L’area cimiteriale del Complesso Garibaldino dovrebbe quindi essere avulsa da quella museale, ritornare alla solennità di un tempo ed essere affidata, come impone una legge mai abrogata, alla Marina e alla Guardia d’Onore militare e non ad asettici custodi, dai più svariati e variopinti abbigliamenti, promanazione ed espressione di una formalistica burocrazia che poco si addice alla solennità di quel sepolcro.
Ed è questo un diritto che gli italiani, ed i maddalenini in particolare, che delle spoglie dell’Eroe si sono proclamati i primi custodi, dovrebbero rivendicare, così avvenne a suo tempo con le ceneri di Luigi Pirandello. Anche il grande letterato aveva manifestato nel suo testamento la volontà di essere cremato e sebbene la sua morte sia avvenuta oltre cinquant’anni dopo di quella di Garibaldi non erano venuti meno i due indirizzi politici allora predominanti: clericalismo e anticlericalismo. Nacquero dunque gli stessi problemi che si erano posti quando morì l’Eroe, ma a differenza di quanto avvenne per Garibaldi le ultime volontà dello scrittore furono rispettate. Quando però le sue ceneri arrivarono nella clericalissima natia Girgenti, che lui stesso aveva definito “paese di preti e di campane a morto”, esse furono collocate in vaso greco all’interno di un museo al centro della città dove per entrare occorreva pagare un biglietto. Sebbene ci siano voluti oltre vent’anni quelle ceneri, grazie ad una iniziativa popolare, riposano oggi in un masso nella campagna girgentana, secondo i voleri del grande scrittore, nei pressi della casa-museo che lo aveva visto nascere, ma esposte ora alla venerazione di tutti in un’area di libero accesso e senza il pagamento di alcun biglietto.
Altri tempi quelli in cui la Tomba di Garibaldi, seconda solo nel cuore degli italiani a quella del Milite Ignoto sull’Altare della Patria, veniva presidiata notte e giorno con quella doverosa e religiosa solennità che l’Italia ha il dovere di rendere ad uno dei più grandi dei suoi figli e la Patria ad uno dei più grandi dei suoi padri.
E come poter dimenticare l’ormai leggendaria figura di Capo Impagliazzo, che per anni custodì devotamente la Tomba di Caprera con la sua Guardia d’Onore, o la nobile figura di Eugenio Callai, l’ultimo dei garibaldini, che, quasi centenario, volle passare a La Maddalena gli ultimi anni della sua vita e che tutte le mattine, vestito con la camicia rossa, si recava a Caprera per prestare la Guardia al suo Generale.

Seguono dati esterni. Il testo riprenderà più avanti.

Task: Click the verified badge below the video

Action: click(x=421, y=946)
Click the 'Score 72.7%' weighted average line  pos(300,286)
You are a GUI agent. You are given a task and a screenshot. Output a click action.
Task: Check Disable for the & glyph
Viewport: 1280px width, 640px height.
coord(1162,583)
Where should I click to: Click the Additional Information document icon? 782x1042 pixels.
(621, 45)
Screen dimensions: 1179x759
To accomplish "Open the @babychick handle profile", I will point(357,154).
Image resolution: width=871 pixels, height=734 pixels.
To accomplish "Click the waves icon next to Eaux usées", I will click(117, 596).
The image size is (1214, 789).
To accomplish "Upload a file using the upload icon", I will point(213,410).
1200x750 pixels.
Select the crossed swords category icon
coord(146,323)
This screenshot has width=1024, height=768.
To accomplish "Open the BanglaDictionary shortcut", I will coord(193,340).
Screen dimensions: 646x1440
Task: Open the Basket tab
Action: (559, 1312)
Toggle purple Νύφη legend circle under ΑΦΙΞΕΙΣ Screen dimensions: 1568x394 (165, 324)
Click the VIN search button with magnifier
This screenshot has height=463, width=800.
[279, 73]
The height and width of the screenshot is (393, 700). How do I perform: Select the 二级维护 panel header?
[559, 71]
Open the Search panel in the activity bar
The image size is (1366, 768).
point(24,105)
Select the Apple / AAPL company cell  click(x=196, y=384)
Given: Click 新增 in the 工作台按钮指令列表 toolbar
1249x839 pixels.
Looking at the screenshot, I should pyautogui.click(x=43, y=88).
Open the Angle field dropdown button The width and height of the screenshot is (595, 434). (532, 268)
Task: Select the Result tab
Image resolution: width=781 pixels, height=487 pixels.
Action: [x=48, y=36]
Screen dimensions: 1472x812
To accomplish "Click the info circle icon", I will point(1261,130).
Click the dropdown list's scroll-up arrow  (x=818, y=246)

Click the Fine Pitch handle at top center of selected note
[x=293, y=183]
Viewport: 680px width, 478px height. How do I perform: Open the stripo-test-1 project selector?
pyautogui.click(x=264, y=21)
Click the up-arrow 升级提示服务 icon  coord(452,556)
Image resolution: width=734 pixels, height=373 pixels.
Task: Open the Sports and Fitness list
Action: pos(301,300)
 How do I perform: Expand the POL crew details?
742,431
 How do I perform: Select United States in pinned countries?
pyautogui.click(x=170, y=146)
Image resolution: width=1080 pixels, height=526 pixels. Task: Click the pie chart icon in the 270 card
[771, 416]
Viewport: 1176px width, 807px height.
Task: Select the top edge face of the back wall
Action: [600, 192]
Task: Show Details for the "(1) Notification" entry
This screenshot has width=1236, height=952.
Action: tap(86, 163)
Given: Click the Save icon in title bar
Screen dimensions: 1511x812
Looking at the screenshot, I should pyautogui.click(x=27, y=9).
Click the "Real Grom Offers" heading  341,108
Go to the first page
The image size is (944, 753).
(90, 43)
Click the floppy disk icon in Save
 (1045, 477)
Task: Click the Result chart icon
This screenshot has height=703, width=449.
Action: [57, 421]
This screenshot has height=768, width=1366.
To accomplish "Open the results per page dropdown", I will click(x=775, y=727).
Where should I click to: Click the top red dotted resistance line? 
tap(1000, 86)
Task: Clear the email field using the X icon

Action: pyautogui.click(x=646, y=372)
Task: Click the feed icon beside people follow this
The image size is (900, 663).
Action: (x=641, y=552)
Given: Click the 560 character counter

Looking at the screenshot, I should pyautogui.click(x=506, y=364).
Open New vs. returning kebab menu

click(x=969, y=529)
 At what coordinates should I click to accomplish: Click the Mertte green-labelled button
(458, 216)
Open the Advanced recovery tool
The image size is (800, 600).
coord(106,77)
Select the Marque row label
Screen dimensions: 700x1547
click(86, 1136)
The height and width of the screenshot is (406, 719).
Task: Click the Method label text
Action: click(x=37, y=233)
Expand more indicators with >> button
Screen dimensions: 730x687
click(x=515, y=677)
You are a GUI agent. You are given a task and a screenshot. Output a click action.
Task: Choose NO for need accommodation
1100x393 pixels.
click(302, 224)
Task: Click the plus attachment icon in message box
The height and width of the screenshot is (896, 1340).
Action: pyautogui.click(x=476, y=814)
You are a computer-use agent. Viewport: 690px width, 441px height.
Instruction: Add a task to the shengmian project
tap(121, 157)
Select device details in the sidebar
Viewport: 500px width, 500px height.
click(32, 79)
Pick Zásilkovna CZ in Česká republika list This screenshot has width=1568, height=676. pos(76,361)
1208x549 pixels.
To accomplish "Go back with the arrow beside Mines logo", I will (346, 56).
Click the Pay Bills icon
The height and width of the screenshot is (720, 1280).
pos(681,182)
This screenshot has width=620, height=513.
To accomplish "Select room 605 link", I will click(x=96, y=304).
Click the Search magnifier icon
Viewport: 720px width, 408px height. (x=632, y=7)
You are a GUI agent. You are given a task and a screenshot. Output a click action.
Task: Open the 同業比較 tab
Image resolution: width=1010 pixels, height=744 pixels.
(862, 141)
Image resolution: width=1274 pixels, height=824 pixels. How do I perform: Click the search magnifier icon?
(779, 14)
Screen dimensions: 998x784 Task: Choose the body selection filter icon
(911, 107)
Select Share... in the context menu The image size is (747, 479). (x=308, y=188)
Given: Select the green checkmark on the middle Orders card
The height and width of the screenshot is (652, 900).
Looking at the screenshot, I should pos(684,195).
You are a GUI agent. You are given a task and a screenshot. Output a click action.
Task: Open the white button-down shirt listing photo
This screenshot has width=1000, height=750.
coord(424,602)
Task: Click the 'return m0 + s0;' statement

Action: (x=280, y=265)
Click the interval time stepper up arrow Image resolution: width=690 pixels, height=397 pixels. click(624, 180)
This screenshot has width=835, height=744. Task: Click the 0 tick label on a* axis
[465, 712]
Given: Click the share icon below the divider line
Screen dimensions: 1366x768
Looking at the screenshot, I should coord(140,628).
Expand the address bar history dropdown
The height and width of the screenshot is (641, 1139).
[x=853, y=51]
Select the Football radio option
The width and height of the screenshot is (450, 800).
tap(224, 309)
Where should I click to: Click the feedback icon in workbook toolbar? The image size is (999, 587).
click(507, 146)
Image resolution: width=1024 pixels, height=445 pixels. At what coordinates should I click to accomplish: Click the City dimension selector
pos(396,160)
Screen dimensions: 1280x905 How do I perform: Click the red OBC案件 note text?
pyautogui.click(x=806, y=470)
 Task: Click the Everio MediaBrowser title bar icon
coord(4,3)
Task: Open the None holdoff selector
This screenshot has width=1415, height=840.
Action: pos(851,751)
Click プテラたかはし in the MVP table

Oggi a quel vecchio garibaldino, sia pure senza pagar nulla perché anziano, gli avrebbero chiesto di munirsi di un biglietto ed egli sarebbe dovuto entrare da un cancello e dopo aver attraversato, ansante e a passo di carica, cortili, stalla, stanze, cucina, terrazzo, giardino e cimitero, con appena il tempo di porgere un fugace cenno di saluto al suo Condottiero, sarebbe dovuto immediatamente uscire da un altro cancello sempre trainato da uno scattante custode in un percorso non propriamente religioso e solenne, ma in compenso tanto veloce da essere certamente meritevole di figurare nel calendario dei circuiti di Formula uno.